_PROBLEM DESCRIPTION_
The expected output is an exact restatement of all the records.

_GIVEN DATA_
>>>

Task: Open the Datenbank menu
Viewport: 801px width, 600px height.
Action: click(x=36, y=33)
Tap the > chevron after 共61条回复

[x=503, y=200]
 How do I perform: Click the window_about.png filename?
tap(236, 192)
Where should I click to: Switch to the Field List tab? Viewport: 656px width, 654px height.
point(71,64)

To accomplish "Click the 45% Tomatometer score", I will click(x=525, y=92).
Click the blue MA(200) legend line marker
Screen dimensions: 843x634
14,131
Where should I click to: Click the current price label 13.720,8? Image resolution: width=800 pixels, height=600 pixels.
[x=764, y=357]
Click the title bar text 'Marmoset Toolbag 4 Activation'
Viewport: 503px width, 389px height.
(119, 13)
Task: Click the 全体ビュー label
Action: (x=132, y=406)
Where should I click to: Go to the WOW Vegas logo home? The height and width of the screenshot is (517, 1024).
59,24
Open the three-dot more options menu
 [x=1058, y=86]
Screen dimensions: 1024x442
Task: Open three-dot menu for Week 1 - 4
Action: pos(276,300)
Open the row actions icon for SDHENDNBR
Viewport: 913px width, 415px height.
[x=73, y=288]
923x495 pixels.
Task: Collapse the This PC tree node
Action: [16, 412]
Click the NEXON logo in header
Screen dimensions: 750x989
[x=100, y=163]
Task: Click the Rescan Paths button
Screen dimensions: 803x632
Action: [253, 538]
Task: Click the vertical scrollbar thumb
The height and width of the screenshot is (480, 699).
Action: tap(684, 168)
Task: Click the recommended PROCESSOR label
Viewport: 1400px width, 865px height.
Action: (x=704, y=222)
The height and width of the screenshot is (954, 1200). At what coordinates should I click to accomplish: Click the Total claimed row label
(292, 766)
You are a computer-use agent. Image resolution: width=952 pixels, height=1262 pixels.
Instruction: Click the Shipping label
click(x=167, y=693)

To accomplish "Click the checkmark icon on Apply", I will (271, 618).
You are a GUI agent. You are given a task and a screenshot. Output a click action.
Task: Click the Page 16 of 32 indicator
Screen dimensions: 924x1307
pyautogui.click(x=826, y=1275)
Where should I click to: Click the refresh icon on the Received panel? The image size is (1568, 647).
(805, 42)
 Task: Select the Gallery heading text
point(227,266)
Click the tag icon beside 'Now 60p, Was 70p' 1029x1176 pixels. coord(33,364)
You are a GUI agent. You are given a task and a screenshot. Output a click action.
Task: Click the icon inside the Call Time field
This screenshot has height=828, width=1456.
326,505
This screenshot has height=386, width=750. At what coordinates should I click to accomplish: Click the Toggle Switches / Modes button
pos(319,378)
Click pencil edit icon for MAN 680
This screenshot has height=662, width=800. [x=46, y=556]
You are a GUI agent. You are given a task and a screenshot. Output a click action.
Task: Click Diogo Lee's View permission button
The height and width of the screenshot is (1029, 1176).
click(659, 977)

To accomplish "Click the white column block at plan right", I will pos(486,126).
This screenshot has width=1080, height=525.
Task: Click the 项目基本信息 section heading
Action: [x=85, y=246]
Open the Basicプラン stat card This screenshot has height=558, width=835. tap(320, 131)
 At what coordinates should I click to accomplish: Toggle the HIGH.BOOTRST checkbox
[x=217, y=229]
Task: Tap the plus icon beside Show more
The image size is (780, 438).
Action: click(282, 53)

<<<

_RESULT OF THE EXERCISE_
Task: Open the Datenbank menu
Viewport: 801px width, 600px height.
Action: click(x=36, y=33)
Tap the > chevron after 共61条回复

[x=503, y=200]
 How do I perform: Click the window_about.png filename?
tap(236, 192)
Where should I click to: Switch to the Field List tab? Viewport: 656px width, 654px height.
point(71,64)

To accomplish "Click the 45% Tomatometer score", I will click(x=525, y=92).
Click the blue MA(200) legend line marker
Screen dimensions: 843x634
14,131
Where should I click to: Click the current price label 13.720,8? Image resolution: width=800 pixels, height=600 pixels.
[x=764, y=357]
Click the title bar text 'Marmoset Toolbag 4 Activation'
Viewport: 503px width, 389px height.
(119, 13)
Task: Click the 全体ビュー label
Action: (x=132, y=406)
Where should I click to: Go to the WOW Vegas logo home? The height and width of the screenshot is (517, 1024).
59,24
Open the three-dot more options menu
 [x=1058, y=86]
Screen dimensions: 1024x442
Task: Open three-dot menu for Week 1 - 4
Action: pos(276,300)
Open the row actions icon for SDHENDNBR
Viewport: 913px width, 415px height.
[x=73, y=288]
923x495 pixels.
Task: Collapse the This PC tree node
Action: [16, 412]
Click the NEXON logo in header
Screen dimensions: 750x989
[x=100, y=163]
Task: Click the Rescan Paths button
Screen dimensions: 803x632
Action: [253, 538]
Task: Click the vertical scrollbar thumb
The height and width of the screenshot is (480, 699).
Action: tap(684, 168)
Task: Click the recommended PROCESSOR label
Viewport: 1400px width, 865px height.
Action: (x=704, y=222)
The height and width of the screenshot is (954, 1200). At what coordinates should I click to accomplish: Click the Total claimed row label
(292, 766)
You are a computer-use agent. Image resolution: width=952 pixels, height=1262 pixels.
Instruction: Click the Shipping label
click(x=167, y=693)

To accomplish "Click the checkmark icon on Apply", I will (271, 618).
You are a GUI agent. You are given a task and a screenshot. Output a click action.
Task: Click the Page 16 of 32 indicator
Screen dimensions: 924x1307
pyautogui.click(x=826, y=1275)
Where should I click to: Click the refresh icon on the Received panel? The image size is (1568, 647).
(805, 42)
 Task: Select the Gallery heading text
point(227,266)
Click the tag icon beside 'Now 60p, Was 70p' 1029x1176 pixels. coord(33,364)
You are a GUI agent. You are given a task and a screenshot. Output a click action.
Task: Click the icon inside the Call Time field
This screenshot has height=828, width=1456.
326,505
This screenshot has height=386, width=750. At what coordinates should I click to accomplish: Click the Toggle Switches / Modes button
pos(319,378)
Click pencil edit icon for MAN 680
This screenshot has height=662, width=800. [x=46, y=556]
You are a GUI agent. You are given a task and a screenshot. Output a click action.
Task: Click Diogo Lee's View permission button
The height and width of the screenshot is (1029, 1176).
click(659, 977)

To accomplish "Click the white column block at plan right", I will pos(486,126).
This screenshot has width=1080, height=525.
Task: Click the 项目基本信息 section heading
Action: [x=85, y=246]
Open the Basicプラン stat card This screenshot has height=558, width=835. tap(320, 131)
 At what coordinates should I click to accomplish: Toggle the HIGH.BOOTRST checkbox
[x=217, y=229]
Task: Tap the plus icon beside Show more
The image size is (780, 438).
Action: click(282, 53)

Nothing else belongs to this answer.